Abstract

Two of the earliest literary advocates of the child’s perspective as a valuable human and poetic quality, William Blake and William Wordsworth, were strongly influenced by Rousseau in their suggestion that the childlike state of innocence was morally and emotionally superior to the condition of adult experience. They added to that a view of the childlike state as artistically productive. Their chief innovation as writers about childhood lies in their granting the child a first-person literary voice. Both envision the child as capable of significant articulation, which contrasts with the underlying assumption of catechism that the child or infant (coming from the Latin word infans, which means “unable to speak”) has no words of its own. Blake and Wordsworth use the child’s own voice as a rich poetic device and repeatedly denounce catechetical modes of interaction in which the child’s perspective is disregarded.
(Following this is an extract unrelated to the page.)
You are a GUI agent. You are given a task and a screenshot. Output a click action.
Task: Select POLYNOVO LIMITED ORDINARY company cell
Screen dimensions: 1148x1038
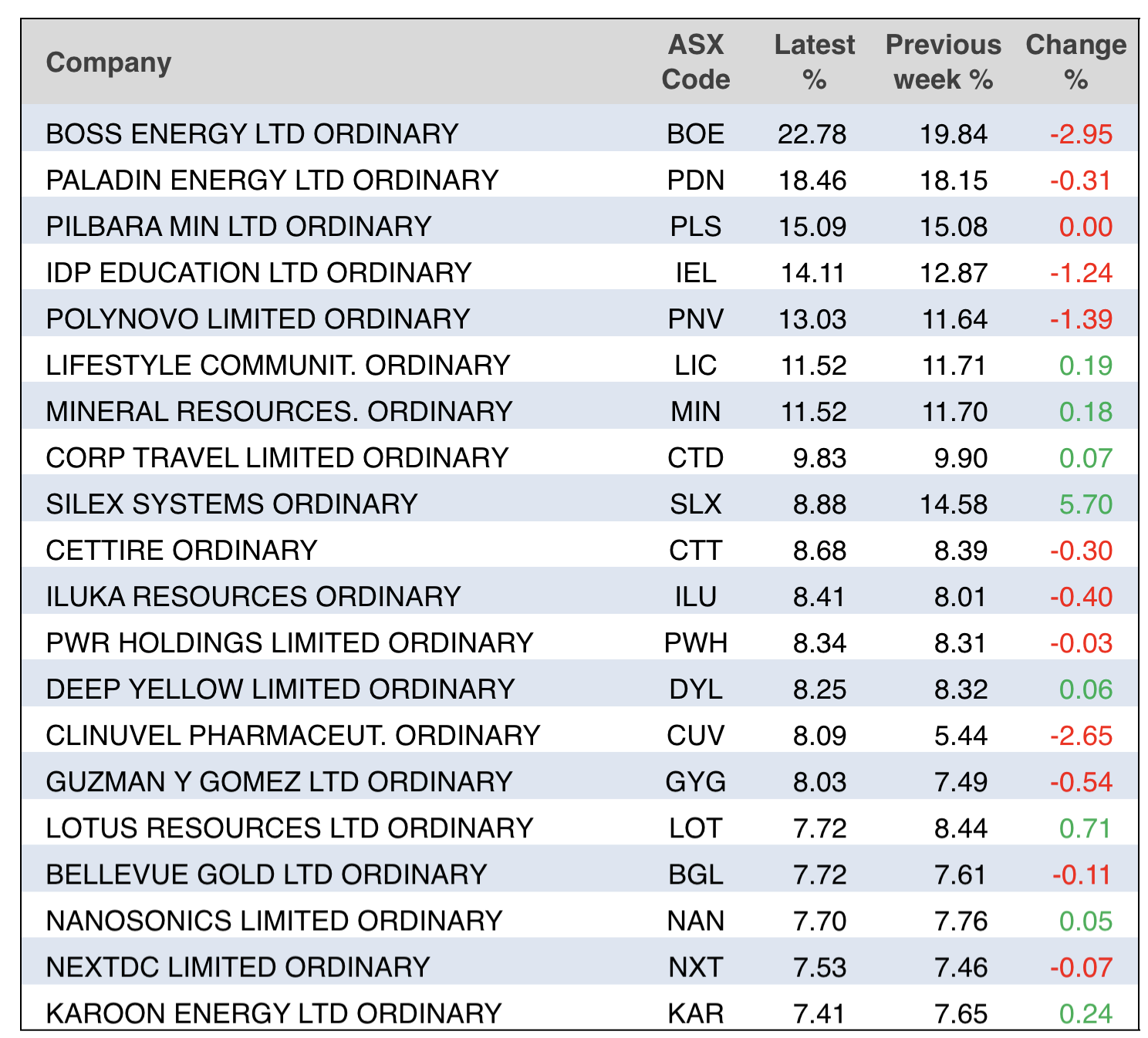[258, 319]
In the work of both poets the child is often injured, but whereas Wordsworth tends to repress the injury, Blake makes it manifest. Using the child as a source of both poetic inspiration and political critique, Blake openly denounces what he sees as institutional and familial oppression. In Wordsworth, on the other hand, the focus is personal and private, retreating from sociopolitical reality into an examination of the child’s interiority, or the child as interiority. Despite the different focus, Blake and Wordsworth share an admiration for what they see as the child’s valuably fresh and distinct subjectivity.